Stored records:
[Start of Attachment]

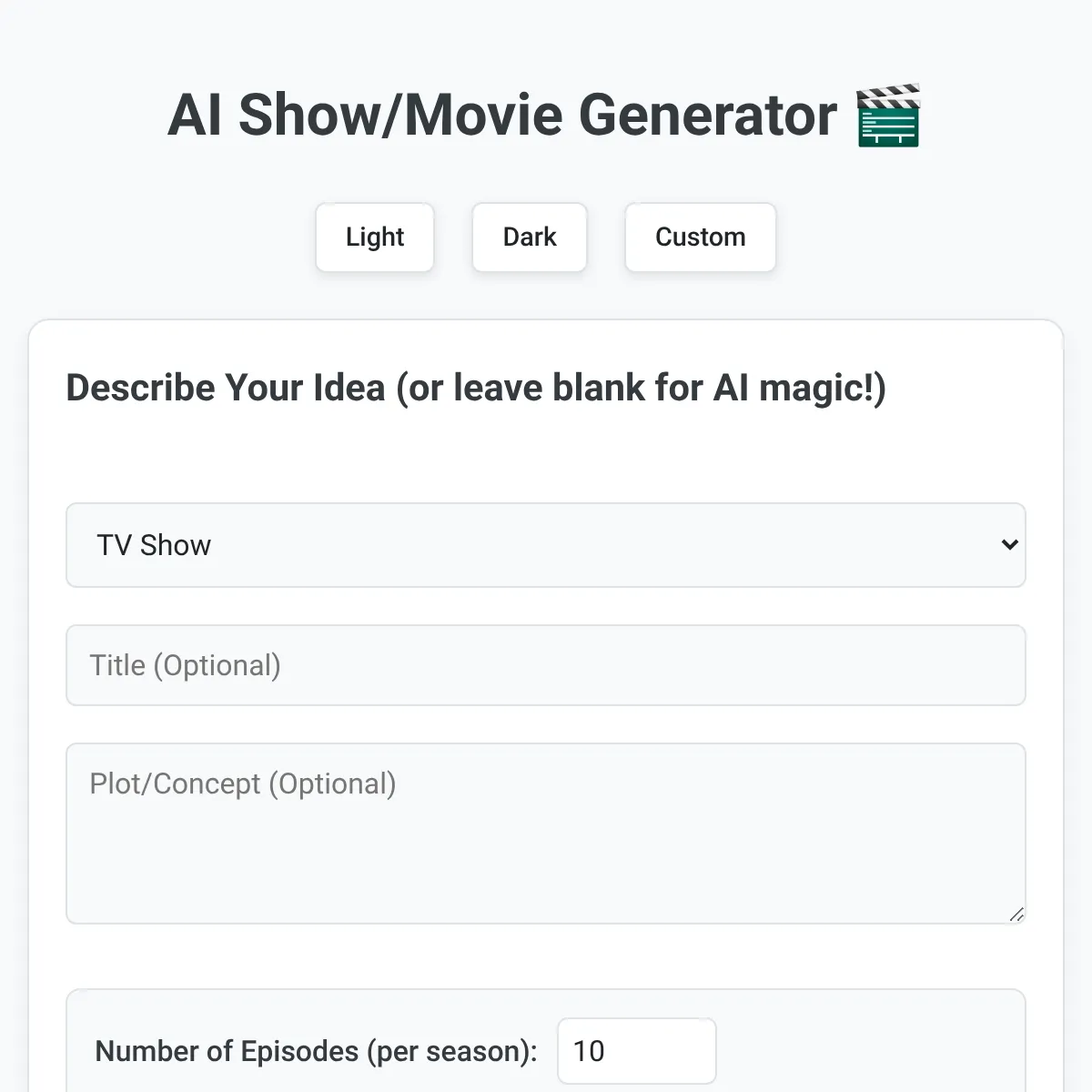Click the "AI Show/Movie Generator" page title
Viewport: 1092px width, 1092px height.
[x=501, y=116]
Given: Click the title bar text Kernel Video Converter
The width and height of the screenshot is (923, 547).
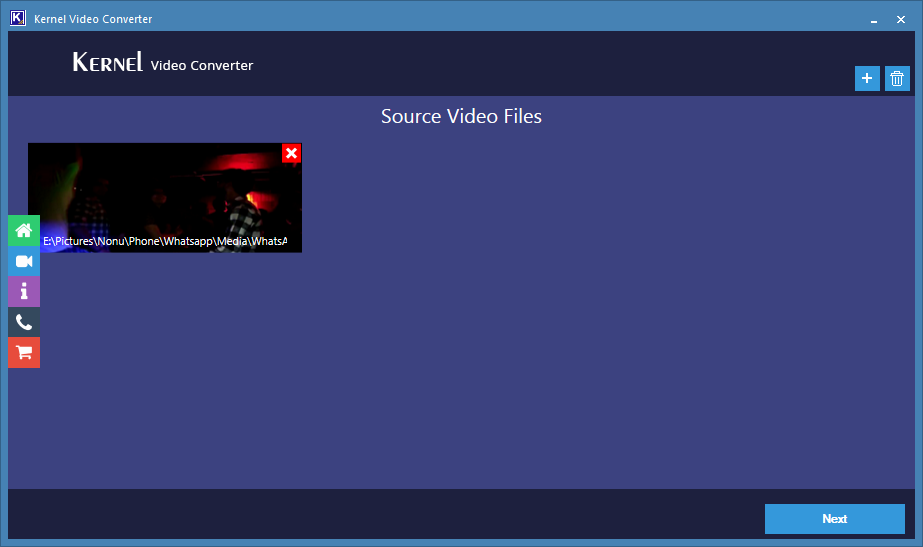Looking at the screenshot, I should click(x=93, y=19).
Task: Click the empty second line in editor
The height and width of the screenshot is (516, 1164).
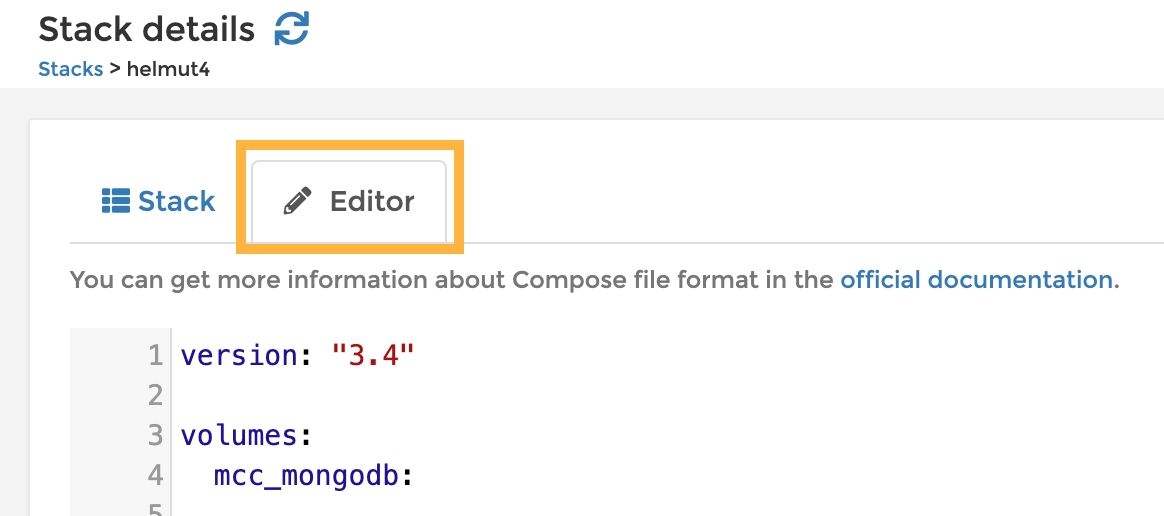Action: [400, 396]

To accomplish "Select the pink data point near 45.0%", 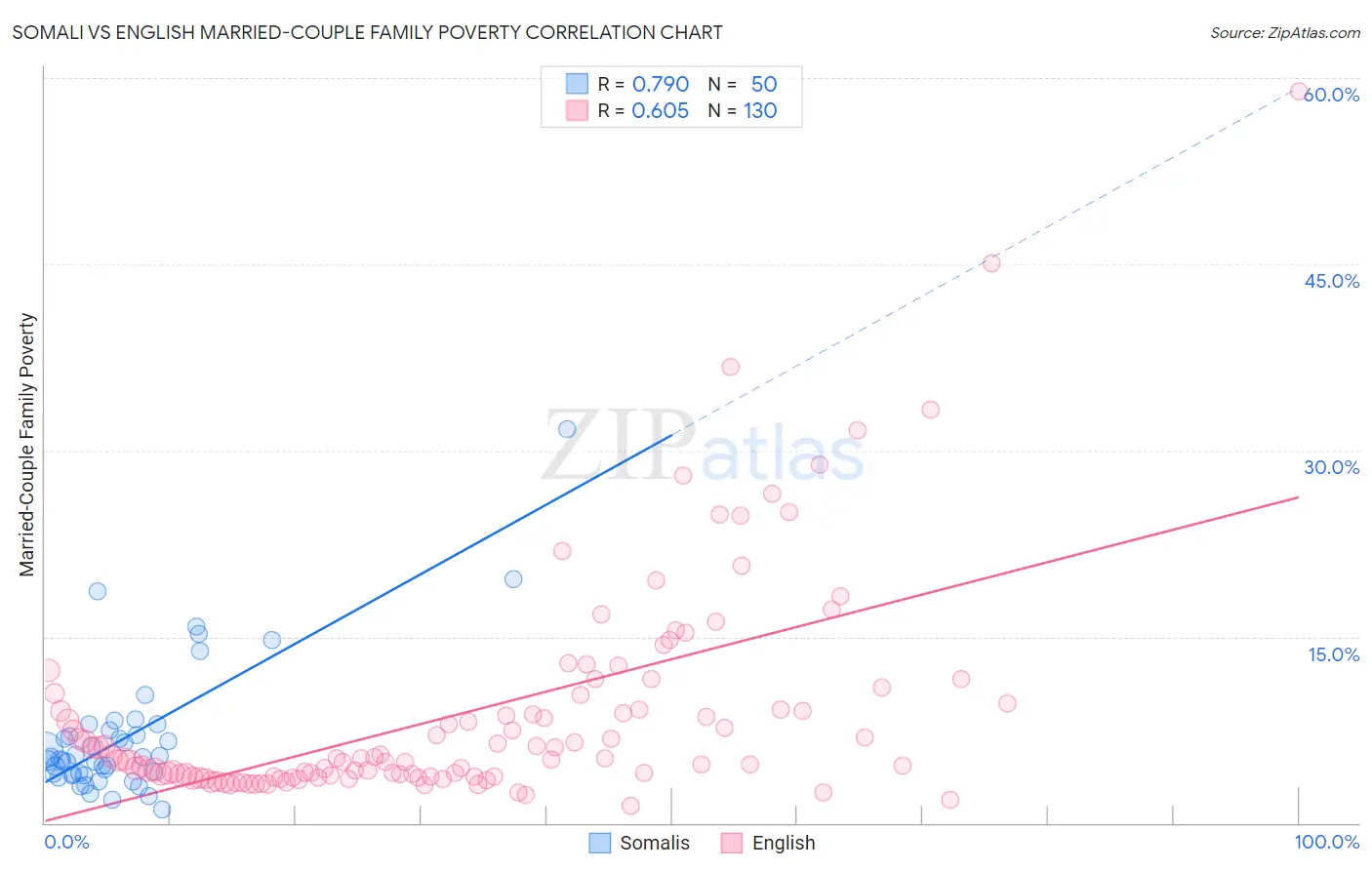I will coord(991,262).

[End of Attachment]

EXERCISE DETAILS: In the records above, find the line with "Given: Click the". Print exactly from there through the line with "Task: Click the empty second line in editor", minus the pictures.

EXERCISE SOLUTION:
Given: Click the title bar text Kernel Video Converter
The width and height of the screenshot is (923, 547).
Looking at the screenshot, I should click(x=93, y=19).
Task: Click the empty second line in editor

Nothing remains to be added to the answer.